**Wat wordt gevraagd:** Kopieer uit de regels hieronder letterlijk alleen het stuk vanaf de regel met "Click the NQ1! symbol name in legend" tot en met de regel met "click(x=439, y=655)".

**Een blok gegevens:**

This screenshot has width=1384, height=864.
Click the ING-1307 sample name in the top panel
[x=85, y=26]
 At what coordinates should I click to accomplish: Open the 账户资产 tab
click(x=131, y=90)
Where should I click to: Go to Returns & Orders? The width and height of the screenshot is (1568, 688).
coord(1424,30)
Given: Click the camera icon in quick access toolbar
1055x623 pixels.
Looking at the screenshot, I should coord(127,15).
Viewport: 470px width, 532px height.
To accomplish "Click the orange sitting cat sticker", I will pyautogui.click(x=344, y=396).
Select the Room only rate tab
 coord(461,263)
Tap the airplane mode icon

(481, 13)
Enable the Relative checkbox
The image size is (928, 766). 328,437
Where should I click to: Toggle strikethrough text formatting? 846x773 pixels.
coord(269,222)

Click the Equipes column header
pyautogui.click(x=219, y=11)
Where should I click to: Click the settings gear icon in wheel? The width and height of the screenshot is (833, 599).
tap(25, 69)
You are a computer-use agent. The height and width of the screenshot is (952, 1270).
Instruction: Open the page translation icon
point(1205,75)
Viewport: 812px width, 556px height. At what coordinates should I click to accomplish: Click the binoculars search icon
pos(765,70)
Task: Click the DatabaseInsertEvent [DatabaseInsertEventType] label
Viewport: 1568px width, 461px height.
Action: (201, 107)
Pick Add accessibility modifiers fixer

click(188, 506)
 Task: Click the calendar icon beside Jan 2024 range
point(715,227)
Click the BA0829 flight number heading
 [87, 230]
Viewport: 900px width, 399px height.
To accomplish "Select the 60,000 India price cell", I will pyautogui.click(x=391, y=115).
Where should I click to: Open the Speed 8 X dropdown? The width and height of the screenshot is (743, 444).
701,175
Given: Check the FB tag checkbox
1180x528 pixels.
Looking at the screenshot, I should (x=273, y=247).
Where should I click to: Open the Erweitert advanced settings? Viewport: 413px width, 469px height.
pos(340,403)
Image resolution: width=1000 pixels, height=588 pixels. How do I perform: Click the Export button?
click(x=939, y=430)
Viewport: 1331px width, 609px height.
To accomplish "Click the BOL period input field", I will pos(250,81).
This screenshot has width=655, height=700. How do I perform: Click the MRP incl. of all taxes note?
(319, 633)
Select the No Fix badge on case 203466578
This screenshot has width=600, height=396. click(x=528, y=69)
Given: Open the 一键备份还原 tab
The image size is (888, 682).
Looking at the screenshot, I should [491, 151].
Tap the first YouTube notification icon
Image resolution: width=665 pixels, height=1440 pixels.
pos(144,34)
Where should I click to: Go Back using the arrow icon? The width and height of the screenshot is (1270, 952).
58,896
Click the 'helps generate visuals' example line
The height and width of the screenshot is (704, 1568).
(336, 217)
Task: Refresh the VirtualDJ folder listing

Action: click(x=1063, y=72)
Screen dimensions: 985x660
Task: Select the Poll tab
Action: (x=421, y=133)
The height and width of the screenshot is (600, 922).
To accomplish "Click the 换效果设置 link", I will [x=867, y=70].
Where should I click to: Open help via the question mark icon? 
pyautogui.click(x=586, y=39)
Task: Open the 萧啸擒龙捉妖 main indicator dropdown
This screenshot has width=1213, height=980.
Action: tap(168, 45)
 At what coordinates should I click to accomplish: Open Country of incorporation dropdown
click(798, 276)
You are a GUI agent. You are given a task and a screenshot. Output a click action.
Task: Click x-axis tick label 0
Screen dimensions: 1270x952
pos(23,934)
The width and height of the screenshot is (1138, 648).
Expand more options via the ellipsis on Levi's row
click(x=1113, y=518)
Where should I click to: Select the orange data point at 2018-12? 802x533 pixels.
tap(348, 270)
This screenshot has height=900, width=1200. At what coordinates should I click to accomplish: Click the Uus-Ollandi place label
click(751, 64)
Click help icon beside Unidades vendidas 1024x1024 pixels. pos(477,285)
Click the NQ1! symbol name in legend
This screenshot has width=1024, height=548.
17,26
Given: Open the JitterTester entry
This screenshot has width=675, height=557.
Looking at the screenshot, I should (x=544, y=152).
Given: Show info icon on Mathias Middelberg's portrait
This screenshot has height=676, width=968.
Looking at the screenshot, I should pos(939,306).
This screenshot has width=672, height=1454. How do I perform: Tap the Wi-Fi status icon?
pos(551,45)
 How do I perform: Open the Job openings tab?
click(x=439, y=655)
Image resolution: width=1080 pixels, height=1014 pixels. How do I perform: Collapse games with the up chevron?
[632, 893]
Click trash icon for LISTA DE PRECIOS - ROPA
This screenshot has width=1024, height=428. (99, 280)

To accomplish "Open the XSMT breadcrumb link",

**Antwoord op opdracht:**
Click the NQ1! symbol name in legend
This screenshot has width=1024, height=548.
17,26
Given: Open the JitterTester entry
This screenshot has width=675, height=557.
Looking at the screenshot, I should (x=544, y=152).
Given: Show info icon on Mathias Middelberg's portrait
This screenshot has height=676, width=968.
Looking at the screenshot, I should pos(939,306).
This screenshot has width=672, height=1454. How do I perform: Tap the Wi-Fi status icon?
pos(551,45)
 How do I perform: Open the Job openings tab?
click(x=439, y=655)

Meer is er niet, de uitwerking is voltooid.